* Recorded information
*** Block opens ***

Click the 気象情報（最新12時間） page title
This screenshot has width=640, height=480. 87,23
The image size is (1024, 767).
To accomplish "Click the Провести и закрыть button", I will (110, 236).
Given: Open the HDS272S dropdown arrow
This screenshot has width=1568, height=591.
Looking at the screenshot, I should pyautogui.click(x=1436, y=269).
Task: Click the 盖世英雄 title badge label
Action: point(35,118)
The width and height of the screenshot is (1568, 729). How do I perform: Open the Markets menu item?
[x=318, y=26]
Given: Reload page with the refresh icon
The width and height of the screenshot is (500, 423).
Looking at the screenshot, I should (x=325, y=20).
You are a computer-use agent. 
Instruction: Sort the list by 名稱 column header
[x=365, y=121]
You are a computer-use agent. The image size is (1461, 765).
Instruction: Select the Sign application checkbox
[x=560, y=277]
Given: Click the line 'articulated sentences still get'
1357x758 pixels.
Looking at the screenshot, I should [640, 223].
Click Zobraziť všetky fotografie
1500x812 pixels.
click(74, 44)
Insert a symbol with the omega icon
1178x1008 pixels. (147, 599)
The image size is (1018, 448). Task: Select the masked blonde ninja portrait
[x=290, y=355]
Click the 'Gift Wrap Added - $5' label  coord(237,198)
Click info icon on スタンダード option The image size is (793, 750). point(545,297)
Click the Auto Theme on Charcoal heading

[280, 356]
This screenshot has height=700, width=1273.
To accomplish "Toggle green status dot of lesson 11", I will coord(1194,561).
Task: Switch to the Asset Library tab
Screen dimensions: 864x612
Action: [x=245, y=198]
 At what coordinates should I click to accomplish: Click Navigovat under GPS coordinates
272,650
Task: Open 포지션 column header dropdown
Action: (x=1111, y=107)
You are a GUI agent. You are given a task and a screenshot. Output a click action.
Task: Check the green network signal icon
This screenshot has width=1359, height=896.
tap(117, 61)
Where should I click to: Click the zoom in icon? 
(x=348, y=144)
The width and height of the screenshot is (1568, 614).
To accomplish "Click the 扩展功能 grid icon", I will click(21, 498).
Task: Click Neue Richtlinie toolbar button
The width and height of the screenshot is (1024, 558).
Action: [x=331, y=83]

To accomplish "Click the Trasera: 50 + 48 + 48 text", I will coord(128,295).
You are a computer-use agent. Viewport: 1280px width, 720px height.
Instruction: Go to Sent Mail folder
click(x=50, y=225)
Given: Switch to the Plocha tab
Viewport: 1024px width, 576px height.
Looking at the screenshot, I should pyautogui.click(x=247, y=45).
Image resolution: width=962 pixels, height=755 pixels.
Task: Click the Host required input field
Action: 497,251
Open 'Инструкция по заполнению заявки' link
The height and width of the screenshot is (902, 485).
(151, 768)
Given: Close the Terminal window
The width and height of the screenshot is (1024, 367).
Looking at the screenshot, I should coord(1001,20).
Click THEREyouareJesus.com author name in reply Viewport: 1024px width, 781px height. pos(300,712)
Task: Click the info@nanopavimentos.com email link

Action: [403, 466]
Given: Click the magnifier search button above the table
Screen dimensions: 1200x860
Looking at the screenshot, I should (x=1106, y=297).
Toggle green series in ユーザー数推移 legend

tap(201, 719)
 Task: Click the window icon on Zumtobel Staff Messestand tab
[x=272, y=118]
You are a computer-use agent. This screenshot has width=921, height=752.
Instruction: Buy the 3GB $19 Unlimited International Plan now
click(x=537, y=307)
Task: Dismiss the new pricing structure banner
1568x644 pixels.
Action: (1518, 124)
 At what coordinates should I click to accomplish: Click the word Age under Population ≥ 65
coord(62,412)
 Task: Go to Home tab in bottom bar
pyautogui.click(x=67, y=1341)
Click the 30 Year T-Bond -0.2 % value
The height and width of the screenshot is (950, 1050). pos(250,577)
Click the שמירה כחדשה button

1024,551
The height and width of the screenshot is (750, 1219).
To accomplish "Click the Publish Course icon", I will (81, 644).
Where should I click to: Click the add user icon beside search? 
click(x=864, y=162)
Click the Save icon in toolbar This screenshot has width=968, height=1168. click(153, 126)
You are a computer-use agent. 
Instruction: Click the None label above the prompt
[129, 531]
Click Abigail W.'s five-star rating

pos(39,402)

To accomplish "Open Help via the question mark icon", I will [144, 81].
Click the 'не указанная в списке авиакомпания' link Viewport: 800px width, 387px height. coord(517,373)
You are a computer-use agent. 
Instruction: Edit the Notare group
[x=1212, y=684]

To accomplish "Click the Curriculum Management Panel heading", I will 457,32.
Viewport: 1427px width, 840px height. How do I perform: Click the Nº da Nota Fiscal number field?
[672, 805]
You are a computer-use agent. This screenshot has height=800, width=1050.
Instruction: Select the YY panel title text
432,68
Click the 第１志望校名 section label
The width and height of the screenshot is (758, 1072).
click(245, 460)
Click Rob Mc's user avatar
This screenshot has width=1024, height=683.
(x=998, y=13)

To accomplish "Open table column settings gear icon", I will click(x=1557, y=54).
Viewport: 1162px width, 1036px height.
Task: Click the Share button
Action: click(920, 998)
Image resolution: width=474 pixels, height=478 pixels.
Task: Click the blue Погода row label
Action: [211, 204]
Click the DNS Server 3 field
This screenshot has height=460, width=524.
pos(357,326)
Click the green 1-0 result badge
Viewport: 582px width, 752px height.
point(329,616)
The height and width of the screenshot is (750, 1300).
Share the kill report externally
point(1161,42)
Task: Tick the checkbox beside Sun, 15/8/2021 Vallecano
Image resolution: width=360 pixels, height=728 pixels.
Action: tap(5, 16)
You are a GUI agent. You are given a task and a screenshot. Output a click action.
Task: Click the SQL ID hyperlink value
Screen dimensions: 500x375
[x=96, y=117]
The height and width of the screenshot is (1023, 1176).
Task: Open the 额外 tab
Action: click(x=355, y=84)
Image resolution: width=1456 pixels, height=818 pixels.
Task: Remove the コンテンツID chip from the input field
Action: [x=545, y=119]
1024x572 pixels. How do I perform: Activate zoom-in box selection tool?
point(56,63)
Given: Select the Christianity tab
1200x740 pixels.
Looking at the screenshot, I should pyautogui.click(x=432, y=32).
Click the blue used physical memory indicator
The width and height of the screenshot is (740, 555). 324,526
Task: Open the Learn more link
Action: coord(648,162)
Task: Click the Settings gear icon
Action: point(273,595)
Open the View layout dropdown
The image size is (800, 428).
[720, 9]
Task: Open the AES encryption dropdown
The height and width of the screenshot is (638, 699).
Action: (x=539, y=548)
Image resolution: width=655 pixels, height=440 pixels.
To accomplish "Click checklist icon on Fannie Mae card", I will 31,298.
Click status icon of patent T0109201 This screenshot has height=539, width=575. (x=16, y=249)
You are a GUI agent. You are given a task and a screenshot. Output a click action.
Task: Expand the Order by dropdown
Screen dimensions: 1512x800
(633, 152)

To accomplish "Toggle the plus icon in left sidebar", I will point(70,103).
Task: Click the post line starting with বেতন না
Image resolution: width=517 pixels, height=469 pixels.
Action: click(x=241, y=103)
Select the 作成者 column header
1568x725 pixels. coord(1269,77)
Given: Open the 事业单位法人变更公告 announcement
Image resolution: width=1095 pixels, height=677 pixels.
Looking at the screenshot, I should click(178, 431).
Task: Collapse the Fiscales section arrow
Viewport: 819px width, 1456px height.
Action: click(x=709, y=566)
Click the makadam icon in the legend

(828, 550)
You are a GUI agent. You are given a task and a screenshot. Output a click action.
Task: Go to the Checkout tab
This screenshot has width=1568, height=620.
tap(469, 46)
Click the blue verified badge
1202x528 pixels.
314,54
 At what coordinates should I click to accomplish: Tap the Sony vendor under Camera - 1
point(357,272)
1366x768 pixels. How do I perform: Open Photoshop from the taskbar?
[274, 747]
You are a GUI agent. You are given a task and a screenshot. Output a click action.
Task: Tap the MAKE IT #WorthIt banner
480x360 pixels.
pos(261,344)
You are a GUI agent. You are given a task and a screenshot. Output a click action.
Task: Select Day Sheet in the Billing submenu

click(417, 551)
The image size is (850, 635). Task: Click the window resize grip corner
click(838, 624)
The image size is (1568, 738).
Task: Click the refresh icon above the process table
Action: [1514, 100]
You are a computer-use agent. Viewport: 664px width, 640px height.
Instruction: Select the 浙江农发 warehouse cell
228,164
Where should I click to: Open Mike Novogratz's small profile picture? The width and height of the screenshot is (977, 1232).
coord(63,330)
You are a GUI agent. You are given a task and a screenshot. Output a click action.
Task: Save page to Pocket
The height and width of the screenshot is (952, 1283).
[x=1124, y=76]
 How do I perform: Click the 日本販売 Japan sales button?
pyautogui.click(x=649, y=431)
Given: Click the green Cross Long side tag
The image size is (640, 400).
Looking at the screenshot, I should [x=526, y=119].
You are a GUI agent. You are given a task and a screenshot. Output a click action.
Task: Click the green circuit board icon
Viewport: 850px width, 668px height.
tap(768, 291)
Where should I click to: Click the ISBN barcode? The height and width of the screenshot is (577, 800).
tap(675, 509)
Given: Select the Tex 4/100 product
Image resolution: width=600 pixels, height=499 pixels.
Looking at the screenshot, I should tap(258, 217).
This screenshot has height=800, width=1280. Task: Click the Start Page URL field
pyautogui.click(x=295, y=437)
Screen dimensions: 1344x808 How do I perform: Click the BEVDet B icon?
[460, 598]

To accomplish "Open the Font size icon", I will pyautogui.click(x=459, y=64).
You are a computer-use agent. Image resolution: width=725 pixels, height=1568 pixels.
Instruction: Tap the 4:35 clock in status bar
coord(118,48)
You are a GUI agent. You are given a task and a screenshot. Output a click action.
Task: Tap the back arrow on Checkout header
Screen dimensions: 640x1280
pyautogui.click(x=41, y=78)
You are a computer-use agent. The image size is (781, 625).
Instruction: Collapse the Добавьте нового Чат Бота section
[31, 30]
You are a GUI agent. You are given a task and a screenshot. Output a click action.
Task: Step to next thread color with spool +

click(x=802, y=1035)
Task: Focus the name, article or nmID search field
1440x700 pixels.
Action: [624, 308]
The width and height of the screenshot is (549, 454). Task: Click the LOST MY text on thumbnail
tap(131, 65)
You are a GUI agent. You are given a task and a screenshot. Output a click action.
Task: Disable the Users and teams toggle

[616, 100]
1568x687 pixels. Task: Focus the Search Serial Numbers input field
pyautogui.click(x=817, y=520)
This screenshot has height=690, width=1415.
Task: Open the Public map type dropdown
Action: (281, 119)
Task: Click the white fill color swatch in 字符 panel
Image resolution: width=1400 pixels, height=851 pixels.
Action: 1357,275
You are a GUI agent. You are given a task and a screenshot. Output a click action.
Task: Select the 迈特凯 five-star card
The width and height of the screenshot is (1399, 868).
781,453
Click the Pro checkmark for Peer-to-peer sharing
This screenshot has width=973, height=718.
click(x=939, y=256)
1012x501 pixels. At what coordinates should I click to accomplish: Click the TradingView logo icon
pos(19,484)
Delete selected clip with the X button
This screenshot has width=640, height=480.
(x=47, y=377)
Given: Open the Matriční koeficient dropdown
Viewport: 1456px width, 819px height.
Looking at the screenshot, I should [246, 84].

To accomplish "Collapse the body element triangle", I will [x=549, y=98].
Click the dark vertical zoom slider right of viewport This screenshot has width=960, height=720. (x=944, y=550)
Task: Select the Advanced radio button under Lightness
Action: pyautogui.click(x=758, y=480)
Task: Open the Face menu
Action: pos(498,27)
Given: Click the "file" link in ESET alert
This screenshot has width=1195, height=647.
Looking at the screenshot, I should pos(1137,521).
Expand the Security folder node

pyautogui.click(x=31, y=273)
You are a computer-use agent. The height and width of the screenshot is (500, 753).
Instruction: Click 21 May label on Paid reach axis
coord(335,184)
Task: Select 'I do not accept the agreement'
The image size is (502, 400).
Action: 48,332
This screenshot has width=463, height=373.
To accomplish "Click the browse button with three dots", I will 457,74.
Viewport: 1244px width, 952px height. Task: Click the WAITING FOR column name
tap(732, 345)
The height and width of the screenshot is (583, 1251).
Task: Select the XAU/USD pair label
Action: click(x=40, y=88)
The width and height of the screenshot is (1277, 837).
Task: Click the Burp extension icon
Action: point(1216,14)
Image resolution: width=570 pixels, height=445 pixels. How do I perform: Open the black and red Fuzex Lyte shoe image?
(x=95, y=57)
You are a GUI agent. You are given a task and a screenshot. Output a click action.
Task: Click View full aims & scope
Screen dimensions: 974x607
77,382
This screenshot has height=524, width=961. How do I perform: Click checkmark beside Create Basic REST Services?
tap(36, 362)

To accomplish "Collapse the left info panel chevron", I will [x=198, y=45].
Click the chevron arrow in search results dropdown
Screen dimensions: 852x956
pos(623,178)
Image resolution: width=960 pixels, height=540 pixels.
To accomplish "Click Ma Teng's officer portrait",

*** Block closes ***

* Aim of the task
Each line from the one that contains "Viewport: 1244px width, 952px" through the last line of the listing above should be written out exactly, and no other line.

* Exercise result
Viewport: 1244px width, 952px height. Task: Click the WAITING FOR column name
tap(732, 345)
The height and width of the screenshot is (583, 1251).
Task: Select the XAU/USD pair label
Action: click(x=40, y=88)
The width and height of the screenshot is (1277, 837).
Task: Click the Burp extension icon
Action: point(1216,14)
Image resolution: width=570 pixels, height=445 pixels. How do I perform: Open the black and red Fuzex Lyte shoe image?
(x=95, y=57)
You are a GUI agent. You are given a task and a screenshot. Output a click action.
Task: Click View full aims & scope
Screen dimensions: 974x607
77,382
This screenshot has height=524, width=961. How do I perform: Click checkmark beside Create Basic REST Services?
tap(36, 362)

To accomplish "Collapse the left info panel chevron", I will [x=198, y=45].
Click the chevron arrow in search results dropdown
Screen dimensions: 852x956
pos(623,178)
Image resolution: width=960 pixels, height=540 pixels.
To accomplish "Click Ma Teng's officer portrait",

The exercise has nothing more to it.